Foram quase dois sem título, mas a espera acabou. Abel Ferreira encerrou seu maior jejum à frente do Palmeiras ao conquistar o Paulistão neste domingo. A conquista veio com vitória por 2 a 1 sobre o Novorizontino, em Novo Horizonte, depois de triunfo por 1 a 0 na Arena Barueri na ida.
Assim, termina a agonia de um time que acumulou vices ao longo de 2025, um deles para o maior rival, Corinthians, no Campeonato Paulista, e dois para o Flamengo, na Libertadores no Brasileirão. Passar por tudo isso e não sucumbir é a maior honra para Abel.
"Estou muito feliz porque sei a expectativa que todos têm em mim, todos têm no clube. A mim não vão enganar. Nós ganhamos e perdemos.

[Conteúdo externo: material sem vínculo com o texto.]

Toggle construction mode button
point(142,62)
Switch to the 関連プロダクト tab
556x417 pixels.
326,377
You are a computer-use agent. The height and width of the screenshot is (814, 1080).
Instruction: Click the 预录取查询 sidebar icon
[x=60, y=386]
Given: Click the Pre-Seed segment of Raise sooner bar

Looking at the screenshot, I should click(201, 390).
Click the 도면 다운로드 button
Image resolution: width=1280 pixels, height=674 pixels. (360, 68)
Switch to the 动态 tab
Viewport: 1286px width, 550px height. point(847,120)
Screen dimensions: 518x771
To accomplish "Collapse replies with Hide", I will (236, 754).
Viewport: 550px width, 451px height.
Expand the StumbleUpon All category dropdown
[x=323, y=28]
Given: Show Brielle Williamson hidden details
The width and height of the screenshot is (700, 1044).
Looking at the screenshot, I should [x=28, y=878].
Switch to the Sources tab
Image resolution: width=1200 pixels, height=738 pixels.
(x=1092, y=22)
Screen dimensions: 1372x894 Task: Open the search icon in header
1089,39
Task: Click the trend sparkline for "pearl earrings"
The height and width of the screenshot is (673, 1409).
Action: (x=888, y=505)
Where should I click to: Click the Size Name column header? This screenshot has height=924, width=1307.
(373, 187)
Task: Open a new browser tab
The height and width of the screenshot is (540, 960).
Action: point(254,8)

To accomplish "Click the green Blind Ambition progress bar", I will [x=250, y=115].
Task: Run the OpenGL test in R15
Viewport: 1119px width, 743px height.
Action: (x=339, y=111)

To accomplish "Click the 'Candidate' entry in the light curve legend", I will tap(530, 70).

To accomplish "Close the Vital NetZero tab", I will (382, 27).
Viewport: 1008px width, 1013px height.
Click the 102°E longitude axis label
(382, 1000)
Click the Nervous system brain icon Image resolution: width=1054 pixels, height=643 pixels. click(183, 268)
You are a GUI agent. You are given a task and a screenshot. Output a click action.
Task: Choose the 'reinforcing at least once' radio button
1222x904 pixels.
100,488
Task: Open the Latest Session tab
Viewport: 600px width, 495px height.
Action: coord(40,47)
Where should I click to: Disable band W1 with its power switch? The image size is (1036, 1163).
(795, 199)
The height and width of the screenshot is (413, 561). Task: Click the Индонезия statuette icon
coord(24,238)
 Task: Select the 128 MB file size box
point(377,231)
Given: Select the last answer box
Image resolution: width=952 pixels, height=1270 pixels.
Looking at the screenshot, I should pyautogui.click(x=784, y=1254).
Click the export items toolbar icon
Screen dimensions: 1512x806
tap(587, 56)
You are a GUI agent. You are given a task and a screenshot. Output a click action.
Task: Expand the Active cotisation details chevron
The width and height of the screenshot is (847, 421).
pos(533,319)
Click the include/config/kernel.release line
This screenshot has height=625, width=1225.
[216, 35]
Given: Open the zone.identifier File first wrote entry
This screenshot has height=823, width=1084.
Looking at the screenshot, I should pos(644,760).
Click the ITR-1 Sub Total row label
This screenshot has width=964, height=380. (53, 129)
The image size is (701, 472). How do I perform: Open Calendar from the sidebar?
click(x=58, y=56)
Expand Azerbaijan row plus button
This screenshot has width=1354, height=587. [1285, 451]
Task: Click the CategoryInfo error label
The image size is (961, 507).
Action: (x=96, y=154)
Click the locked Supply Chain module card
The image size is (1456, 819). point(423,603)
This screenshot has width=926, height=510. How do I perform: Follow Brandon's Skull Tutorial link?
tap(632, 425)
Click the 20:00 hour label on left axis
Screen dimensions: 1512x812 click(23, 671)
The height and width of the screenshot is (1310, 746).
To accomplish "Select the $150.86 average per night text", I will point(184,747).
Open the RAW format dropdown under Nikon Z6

O que eu levo de lição de vida, o futebol me ensina muito .Momentos que não são tão bons como os vices do ano passado, mas o orgulho é o mesmo", comentou o treinador ainda no gramado após o título.
"Mas o que dá mais gosto não é só ganhar, mas às vezes deitar ao chão, levanta e continua. Chama-se resiliência. Quem faz isso mais vezes é o campeão, não quem ganha mais vezes", completou.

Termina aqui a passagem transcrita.